The advisory states, “Exploit requires admin privileges: The vulnerability is (or is not) only exploitable by an attacker with administrative privileges.”
Fortunately, the software vendor has not detected any attacks in the wild exploiting these vulnerabilities.
In February 2024, Microsoft’s Patch Tuesday security updates resolved a total of 72 vulnerabilities, including two actively exploited zero-days.

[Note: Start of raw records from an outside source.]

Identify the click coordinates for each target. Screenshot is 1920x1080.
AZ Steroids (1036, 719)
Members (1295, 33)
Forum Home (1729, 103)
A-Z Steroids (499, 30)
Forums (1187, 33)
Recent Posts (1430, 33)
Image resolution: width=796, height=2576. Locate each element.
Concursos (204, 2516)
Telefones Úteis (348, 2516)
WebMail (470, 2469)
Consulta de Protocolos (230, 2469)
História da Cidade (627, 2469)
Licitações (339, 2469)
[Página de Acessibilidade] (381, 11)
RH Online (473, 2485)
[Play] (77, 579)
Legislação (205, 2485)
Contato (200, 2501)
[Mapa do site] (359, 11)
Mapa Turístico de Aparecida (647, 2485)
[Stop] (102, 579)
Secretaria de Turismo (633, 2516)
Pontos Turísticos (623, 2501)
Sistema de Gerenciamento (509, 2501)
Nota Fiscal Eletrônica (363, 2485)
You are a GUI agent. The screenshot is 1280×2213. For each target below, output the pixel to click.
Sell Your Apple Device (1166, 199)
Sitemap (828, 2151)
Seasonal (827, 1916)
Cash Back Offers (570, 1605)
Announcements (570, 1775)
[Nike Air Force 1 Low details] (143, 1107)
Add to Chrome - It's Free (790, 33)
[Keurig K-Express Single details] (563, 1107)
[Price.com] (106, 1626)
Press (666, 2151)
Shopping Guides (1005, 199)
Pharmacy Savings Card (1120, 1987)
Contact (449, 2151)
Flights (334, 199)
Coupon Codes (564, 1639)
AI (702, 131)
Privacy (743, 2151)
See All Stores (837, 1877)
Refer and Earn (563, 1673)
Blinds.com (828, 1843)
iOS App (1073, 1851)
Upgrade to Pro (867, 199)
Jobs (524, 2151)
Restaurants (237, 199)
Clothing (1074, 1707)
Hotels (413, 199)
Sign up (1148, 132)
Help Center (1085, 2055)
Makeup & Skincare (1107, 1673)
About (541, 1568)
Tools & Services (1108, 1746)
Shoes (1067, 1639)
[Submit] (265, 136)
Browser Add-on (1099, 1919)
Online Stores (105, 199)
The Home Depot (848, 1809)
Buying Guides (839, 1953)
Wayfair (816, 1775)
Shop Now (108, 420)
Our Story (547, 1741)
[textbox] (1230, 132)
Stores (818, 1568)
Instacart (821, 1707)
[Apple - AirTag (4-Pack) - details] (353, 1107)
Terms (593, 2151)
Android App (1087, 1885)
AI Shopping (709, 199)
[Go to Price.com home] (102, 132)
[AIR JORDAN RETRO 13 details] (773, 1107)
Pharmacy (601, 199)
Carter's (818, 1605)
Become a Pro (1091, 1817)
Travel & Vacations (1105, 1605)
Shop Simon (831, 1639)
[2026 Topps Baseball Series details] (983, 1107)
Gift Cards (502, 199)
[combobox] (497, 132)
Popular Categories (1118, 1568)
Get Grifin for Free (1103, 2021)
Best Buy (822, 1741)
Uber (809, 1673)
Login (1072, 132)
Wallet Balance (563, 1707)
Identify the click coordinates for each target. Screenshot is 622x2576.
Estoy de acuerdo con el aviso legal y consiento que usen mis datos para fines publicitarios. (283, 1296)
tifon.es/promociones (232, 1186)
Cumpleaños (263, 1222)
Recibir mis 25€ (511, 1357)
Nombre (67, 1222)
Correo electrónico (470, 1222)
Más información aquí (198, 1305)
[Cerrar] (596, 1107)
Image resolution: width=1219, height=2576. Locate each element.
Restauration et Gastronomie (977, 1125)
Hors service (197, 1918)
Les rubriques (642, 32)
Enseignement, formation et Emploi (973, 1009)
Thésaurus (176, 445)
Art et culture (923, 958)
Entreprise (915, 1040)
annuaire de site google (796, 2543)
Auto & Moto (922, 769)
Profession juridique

These vulnerabilities impact various Microsoft products and components, including Microsoft Windows and Windows Components, Office and Office Components, Azure, .NET Framework and ASP.NET, SQL Server, Windows Hyper-V, and Microsoft Dynamics.
Of these vulnerabilities, five are classified as Critical, 65 as Important, and two as Moderate in severity.